“A cut to retirement savings incentives in order to ‘pay for’ unrelated tax cuts would be a serious policy mistake,” says Putnam Investments CEO.

Robert L. Reynolds, CEO of Putnam and Great-West Financial, came out swinging this morning about one idea being floated to finance Trump Administration proposed tax cuts -- eliminate, cut or discourage tax-deferred contributions to 401(k) and other retirement plans. Reynolds has been publicly promoting his ideas to improve retirement savings.

“Congress must not sacrifice the savings individuals will need for tomorrow to fund today’s budget," said Reynolds in a prepared release. "We should, in fact, strengthen and expand incentives for retirement savings as part of any national tax reform.”
 
President Trump is expected to unveiled his tax proposals in a speech today. Meanwhile, popular deductions with middle-class and affluent Americans may be reduced or cut to finance tax cuts.

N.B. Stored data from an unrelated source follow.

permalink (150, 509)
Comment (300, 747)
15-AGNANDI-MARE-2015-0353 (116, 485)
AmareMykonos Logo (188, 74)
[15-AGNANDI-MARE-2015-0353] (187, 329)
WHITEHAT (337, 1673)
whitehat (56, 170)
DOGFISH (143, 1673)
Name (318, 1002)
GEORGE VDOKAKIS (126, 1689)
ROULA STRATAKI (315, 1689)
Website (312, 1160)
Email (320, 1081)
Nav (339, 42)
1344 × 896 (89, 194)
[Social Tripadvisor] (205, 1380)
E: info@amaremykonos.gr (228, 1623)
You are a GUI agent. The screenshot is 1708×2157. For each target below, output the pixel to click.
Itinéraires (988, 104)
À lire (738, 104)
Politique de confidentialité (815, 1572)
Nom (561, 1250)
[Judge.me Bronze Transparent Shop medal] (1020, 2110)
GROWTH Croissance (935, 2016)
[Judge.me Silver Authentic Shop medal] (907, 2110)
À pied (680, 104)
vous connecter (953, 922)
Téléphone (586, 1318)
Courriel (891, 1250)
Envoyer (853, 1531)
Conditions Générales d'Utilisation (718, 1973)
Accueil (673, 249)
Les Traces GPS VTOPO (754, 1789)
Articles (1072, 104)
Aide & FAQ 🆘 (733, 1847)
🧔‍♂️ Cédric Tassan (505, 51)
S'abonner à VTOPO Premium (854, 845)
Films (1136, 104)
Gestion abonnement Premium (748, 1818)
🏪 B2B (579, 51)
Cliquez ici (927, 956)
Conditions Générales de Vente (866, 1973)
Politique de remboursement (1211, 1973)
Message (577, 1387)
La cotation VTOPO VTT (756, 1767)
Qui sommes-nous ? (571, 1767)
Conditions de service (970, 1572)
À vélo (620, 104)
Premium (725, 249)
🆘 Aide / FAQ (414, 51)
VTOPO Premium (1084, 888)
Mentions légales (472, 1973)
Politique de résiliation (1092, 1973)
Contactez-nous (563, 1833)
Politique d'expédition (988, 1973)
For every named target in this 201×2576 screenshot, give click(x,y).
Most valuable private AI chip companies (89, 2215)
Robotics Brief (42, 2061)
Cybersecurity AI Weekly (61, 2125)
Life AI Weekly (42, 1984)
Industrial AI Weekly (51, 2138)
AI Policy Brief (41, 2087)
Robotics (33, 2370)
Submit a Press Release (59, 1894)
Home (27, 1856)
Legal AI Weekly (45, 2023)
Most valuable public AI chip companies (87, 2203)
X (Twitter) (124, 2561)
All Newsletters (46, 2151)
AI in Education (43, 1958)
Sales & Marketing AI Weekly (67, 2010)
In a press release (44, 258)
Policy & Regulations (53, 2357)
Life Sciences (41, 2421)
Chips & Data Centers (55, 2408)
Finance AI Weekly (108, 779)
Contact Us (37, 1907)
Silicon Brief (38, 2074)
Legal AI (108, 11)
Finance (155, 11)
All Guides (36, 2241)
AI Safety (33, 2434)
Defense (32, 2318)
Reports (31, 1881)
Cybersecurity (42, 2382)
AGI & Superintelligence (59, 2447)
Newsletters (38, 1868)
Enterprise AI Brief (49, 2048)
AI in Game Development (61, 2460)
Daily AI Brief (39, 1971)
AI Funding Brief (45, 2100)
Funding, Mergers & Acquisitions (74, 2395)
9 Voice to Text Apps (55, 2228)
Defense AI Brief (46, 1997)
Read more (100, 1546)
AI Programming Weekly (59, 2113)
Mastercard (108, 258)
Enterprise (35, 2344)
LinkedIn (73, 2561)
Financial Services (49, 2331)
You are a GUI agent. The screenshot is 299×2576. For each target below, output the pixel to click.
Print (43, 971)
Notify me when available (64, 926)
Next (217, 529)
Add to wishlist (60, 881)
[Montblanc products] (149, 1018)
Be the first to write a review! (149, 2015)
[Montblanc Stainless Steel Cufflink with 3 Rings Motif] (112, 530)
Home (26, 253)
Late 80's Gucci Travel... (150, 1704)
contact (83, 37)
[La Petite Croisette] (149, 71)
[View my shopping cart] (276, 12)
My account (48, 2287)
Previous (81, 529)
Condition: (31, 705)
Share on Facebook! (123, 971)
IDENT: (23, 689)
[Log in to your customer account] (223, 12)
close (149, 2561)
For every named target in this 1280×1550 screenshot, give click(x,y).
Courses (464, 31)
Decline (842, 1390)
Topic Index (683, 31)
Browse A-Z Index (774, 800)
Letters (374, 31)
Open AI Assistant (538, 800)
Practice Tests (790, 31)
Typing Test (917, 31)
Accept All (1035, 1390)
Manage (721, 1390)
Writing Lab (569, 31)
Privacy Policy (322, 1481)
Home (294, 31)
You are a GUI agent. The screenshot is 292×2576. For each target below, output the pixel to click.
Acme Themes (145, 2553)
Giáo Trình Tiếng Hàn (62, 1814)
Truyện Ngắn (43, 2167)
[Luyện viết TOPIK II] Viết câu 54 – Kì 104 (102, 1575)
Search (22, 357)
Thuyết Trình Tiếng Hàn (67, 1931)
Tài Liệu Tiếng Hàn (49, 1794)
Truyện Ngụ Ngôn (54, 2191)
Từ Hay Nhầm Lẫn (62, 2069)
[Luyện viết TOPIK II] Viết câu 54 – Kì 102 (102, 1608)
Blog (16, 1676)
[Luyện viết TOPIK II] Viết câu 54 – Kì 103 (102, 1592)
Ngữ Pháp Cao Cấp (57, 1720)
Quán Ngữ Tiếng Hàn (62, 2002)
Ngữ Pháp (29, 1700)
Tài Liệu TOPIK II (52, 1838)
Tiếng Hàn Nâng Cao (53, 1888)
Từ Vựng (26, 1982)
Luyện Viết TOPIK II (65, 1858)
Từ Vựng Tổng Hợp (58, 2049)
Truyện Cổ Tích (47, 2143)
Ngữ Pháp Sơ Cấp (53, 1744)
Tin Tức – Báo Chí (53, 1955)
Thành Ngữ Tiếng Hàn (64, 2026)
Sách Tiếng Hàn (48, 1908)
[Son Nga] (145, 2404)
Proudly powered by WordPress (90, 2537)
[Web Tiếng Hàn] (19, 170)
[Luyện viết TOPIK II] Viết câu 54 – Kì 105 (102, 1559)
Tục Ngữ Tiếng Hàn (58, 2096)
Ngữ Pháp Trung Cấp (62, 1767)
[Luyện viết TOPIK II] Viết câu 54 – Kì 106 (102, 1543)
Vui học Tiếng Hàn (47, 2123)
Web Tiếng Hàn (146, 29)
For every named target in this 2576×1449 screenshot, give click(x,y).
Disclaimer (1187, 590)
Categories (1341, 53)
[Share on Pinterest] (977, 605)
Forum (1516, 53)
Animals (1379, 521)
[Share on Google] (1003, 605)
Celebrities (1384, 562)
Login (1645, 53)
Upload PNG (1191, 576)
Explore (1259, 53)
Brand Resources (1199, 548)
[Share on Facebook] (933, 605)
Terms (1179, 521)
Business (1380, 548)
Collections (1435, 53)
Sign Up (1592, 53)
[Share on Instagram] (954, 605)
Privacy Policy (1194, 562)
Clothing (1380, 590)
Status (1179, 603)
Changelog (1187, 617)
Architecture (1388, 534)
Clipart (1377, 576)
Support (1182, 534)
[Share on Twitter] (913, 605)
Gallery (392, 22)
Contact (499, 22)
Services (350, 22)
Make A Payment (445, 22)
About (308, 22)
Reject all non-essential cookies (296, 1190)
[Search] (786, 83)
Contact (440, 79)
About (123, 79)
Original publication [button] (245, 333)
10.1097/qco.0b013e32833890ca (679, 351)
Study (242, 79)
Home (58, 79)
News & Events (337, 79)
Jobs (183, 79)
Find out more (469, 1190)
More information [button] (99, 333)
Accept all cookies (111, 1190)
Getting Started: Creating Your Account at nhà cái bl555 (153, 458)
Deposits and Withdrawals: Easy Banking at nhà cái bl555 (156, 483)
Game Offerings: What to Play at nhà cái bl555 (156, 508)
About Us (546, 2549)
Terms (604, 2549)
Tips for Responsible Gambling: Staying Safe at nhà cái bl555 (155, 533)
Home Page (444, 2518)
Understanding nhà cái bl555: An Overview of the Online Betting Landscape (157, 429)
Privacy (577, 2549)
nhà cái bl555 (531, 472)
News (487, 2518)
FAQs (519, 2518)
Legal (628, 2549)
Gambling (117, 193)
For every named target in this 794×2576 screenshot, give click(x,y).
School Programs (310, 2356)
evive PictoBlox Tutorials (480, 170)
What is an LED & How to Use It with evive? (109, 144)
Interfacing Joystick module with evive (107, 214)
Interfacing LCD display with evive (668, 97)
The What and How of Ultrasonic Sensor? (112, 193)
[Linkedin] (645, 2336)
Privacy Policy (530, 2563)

Reynolds, who recently authored a book, From Here to Security: How Workplace Savings Can Keep America’s Promise, is supporting policies that increase workplace savings and make it easier for more Americans to have access to retirement savings plans.

The nation holds some $26 trillion in retirement assets, yet tens of millions of U.S. citizens lack access to on-the-job savings plans, Reynolds said. He said policy fixes that make multi-employer plans easier to set up and administer could go a long way to expanding plan access. In addition, Reynolds pointed out that the long-term solvency of Social Security is essential, as the program serves as the foundation for all Americans’ retirement security.